FOOD TOURISM IN ETHIOPIA - Ethiopia’s first Traveling Spoon Food Host
A good friend, Alison Burgh of Acorn Tourism Consulting, introduced me to the Traveling Spoon team. I got to know Alison while working on tourism marketing materials production for Ethiopian Tourism Organization. I also organized a trip for Alison and her husband David to the Danakil Depression whereby they came to my home and had dinner with my family.
Looking at the Traveling Spoon website and the opportunities it offered, both myself and my wife, Tigist, decided to become hosts, so we could meet people from all over the world with different cultural backgrounds. I had a phone call with the Traveling Spoon team and completed the application form online with my family profile. The Traveling Spoon Ambassadors then visited us, took pictures and forwarded them to the Traveling Spoon team with their review that you can find on our profile. We had a wonderful time with them.
With the Traveling Spoon team we set the price for the experiences we could offer, including a local market visit, cooking class, traditional meal and transportation to and from a guests hotel. With the pictures from the ambassadors and information from the application questionnaire the team developed our profile. It really looks great.
For the local market tour, we take you to the spice section, recycling area, where cereals are sold and the vegetable markets. During the market tour we help you engage your five senses: see the settings of the market, smell some spices, taste pepper or chick bean powder, feel the finest cereal called teff (to make Injera) and listen to the locals exchanging. We teach you the ingredients we source from the market before it appears on the plate. The locals at keta market are not used to foreigners and will follow or watch you while you are visiting. However, they are friendly and welcoming.

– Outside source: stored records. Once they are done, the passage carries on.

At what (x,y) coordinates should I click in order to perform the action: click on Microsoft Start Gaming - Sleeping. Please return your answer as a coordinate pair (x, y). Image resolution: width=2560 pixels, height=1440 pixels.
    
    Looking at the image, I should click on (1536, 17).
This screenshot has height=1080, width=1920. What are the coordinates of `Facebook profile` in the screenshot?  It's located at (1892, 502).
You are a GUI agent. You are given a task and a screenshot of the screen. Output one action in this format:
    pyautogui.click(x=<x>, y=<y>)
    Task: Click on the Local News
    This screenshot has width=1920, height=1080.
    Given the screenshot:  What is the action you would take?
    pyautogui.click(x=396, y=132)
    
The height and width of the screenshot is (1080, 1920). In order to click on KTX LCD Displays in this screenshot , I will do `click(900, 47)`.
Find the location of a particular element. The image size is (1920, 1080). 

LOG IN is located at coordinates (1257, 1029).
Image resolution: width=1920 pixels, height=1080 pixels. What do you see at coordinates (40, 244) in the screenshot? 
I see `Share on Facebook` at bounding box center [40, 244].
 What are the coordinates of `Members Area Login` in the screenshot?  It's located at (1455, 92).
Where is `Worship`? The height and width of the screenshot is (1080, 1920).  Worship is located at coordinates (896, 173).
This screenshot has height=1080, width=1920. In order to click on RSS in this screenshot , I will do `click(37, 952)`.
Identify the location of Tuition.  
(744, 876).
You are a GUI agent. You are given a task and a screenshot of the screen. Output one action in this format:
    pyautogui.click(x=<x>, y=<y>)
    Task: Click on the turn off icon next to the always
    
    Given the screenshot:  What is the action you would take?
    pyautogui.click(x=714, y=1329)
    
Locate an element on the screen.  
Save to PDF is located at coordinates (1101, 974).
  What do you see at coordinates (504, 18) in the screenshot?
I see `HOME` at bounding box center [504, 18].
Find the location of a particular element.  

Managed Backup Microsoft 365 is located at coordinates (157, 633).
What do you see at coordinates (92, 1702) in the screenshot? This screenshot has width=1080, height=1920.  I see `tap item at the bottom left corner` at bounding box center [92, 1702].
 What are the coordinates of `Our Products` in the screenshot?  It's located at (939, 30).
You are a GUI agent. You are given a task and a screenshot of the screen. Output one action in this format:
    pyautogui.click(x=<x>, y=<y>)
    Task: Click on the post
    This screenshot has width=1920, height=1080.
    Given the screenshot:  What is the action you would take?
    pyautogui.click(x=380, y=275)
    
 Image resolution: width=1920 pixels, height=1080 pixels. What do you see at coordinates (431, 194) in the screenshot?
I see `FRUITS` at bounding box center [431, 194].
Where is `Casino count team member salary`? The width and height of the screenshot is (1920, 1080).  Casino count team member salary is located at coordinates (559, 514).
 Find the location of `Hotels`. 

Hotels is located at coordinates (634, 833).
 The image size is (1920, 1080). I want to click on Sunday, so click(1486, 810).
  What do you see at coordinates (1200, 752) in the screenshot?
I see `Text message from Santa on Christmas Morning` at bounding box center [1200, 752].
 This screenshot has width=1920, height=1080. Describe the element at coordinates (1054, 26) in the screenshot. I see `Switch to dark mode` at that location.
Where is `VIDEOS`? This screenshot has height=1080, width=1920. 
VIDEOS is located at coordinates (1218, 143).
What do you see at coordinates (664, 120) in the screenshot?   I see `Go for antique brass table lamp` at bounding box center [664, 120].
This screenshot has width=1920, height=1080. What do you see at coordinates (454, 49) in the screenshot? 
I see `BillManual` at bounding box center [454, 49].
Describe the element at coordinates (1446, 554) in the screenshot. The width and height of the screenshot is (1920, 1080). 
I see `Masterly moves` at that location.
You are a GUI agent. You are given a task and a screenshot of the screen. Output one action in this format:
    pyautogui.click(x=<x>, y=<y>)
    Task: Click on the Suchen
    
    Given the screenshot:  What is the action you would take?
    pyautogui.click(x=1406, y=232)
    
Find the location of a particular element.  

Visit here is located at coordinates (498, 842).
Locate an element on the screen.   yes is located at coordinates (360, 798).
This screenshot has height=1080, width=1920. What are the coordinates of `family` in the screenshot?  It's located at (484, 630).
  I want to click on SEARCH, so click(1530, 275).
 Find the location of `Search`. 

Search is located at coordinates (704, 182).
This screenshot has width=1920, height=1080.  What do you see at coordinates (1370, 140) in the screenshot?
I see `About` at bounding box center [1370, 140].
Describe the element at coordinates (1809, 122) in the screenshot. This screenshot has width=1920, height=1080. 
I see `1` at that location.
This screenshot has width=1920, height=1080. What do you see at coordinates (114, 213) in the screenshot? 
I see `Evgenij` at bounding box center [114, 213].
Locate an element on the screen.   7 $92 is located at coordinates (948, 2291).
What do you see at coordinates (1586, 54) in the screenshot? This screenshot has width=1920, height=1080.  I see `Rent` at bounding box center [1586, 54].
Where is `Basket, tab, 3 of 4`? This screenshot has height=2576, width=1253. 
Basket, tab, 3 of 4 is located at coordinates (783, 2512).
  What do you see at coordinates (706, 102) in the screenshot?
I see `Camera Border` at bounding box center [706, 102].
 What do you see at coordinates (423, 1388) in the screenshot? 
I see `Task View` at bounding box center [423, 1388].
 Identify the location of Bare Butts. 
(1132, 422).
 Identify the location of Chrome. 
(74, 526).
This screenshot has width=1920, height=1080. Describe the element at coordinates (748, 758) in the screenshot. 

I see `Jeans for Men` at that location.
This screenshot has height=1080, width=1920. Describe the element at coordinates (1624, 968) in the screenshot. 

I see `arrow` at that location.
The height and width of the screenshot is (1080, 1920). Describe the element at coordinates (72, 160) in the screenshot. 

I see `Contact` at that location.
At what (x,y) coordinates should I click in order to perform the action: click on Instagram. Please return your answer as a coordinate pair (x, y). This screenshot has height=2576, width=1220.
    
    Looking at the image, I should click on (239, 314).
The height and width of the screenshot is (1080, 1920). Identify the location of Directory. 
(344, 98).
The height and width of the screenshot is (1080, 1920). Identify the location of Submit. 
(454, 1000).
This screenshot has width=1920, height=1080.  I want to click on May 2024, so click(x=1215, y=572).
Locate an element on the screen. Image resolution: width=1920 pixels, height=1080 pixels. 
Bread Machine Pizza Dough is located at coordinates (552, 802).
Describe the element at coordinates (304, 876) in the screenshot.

Once you are at our home, you will be introduced to the family members including my wife Tigist who conducts the cooking class and my three boys Ebba, Moti and Kaku. The boys are home only during weekends and when the school is closed (June, July and August). Then, you cook one dish from scratch with the help from Tigist; as well as clean, roast and grind coffee beans. Moreover, you will also pour Injera – our staple food. Finally, you will enjoy a traditional meal, sharing with the family from one plate.